2. The parameters were loaded successfully.
3. The contents of the parameter were read as they were mentioned.
4. The names of the excluded and invited nodes are displayed.
If the information is not as shown here, the problem be caused by the way the parameter file is written; most likely a typographical error such as a missing parenthesis. This type of error should be fixed before proceeding further along the trace file.
If the parameters are indeed loaded properly, you should next check the section of the file in which the node validity checking is done. This section looks like this:
[20-JAN-2004 12:30:45:321] ntvllt: Found tcp.invited_nodes. Now loading...
[20-JAN-2004 12:30:45:321] ntvllhs: entry
[20-JAN-2004 12:30:45:321] ntvllhs: Adding Node 192.168.1.1
[20-JAN-2004 12:30:45:321] ntvllhs: Adding Node 192.168.1.2
[20-JAN-2004 12:30:45:321] ntvllhs: exit
[20-JAN-2004 12:30:45:321] ntvllt: exit
[20-JAN-2004 12:30:45:321] ntvlin: exit
[20-JAN-2004 12:30:45:321] nttcnp: Validnode Table IN use; err 0x0
The first line indicates that the parameter tcp.invited_nodes was found.

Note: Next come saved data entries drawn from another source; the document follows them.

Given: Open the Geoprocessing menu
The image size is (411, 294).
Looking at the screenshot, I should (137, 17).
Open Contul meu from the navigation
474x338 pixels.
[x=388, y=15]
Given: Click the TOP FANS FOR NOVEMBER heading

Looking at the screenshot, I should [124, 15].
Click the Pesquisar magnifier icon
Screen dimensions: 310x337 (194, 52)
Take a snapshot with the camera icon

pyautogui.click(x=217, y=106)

Next, the entries in that list are read and displayed one after the other. This is the most important clue. If the addresses were written incorrectly, or the syntax were wrong, the trace files would have indicated this by not specifying the node names checked. The last line in this section shows that the ValidNode table was read and used with error code of 0x0 (in hexadecimal, equating to zero) — the table has no errors. If there were a problem in the way the valid node parameters were written in the parameter file, the trace file would have shown something different. For instance, say the parameters were written as
tcp.excluded_nodes = (192.168.1.3
Note how a parenthesis is left out, indicating a syntax problem. However, this does not affect the connection; the listener simply ignores the error and allows the connection without doing a valid node checking. Upon investigation, we would find the root of the problem in the trace file. The trace file shows the following information.

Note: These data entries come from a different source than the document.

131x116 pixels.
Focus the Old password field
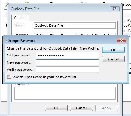click(67, 55)
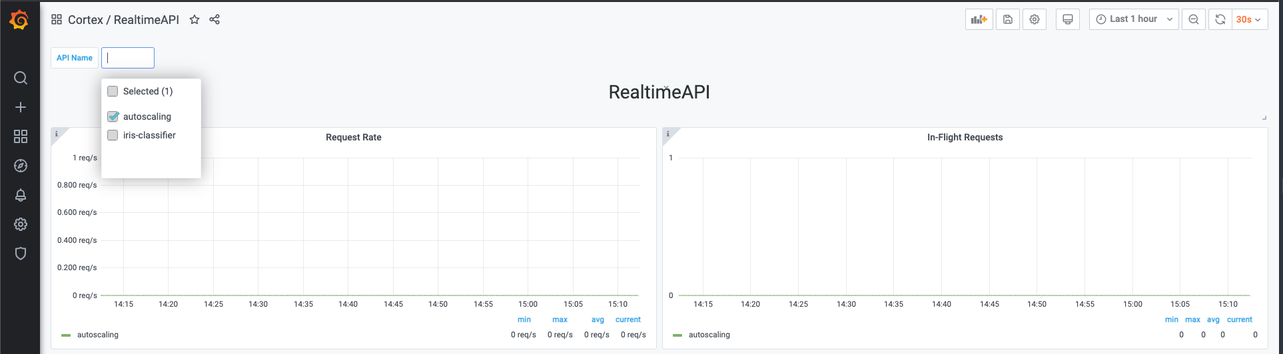This screenshot has width=1283, height=354.
Task: Toggle the Selected (1) checkbox
Action: coord(113,91)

--- PARAMETER SOURCE INFORMATION FOLLOWS ---
[20-JAN-2004 12:45:03:214] Attempted load of system pfile
[20-JAN-2004 12:45:03:214] Load contained errors 14] Error stack follows: NL-00422: premature end of file NL-00427: bad list
[20-JAN-2004 12:45:03:214] -> PARAMETER TABLE LOAD RESULTS FOLLOW <-
[20-JAN-2004 12:45:03:214] Some parameters may not have been loaded
See dump for parameters which loaded OK This clearly shows that the parameter file had errors that prevented the parameters from loading. Because of this, the valid node checking is turned on and in use, but there is nothing in the list of the excluded nodes as shown in the following line from the trace file:
[20-JAN-2004 12:45:03:214] nttcnp: Validnode Table IN use; err 0x0
Since the error is 0x0, no error is reported by the validity checking routine. The subsequent lines on the trace file show other valuable information. For instance this line,
[20-JAN-2004 12:45:13:211] nttbnd2addr: using host IP address: 192.168.1.1
shows that the IP address of the server to which the listener was supposed to route the connection was 192.168.1.1. If all goes well, the listener allows the client to open a connection. This is confirmed by the following line:
[20-JAN-2004 12:45:14:320] nttcon: NT layer TCP/IP connection has been established.
As the line says, the TCP/IP connection has been established. If any other problems exist, the trace file will show enough helpful information for a diagnosis.